Line by line, the entries below are to be reproduced unaltered.

RECORDED INFORMATION: Begin

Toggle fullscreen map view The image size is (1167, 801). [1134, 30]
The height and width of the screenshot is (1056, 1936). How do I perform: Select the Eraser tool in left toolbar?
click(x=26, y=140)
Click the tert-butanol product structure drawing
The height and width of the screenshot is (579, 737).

RECORDED INFORMATION: End

(RESPONSE TO THIS TASK)
Toggle fullscreen map view The image size is (1167, 801). [1134, 30]
The height and width of the screenshot is (1056, 1936). How do I perform: Select the Eraser tool in left toolbar?
click(x=26, y=140)
Click the tert-butanol product structure drawing
The height and width of the screenshot is (579, 737).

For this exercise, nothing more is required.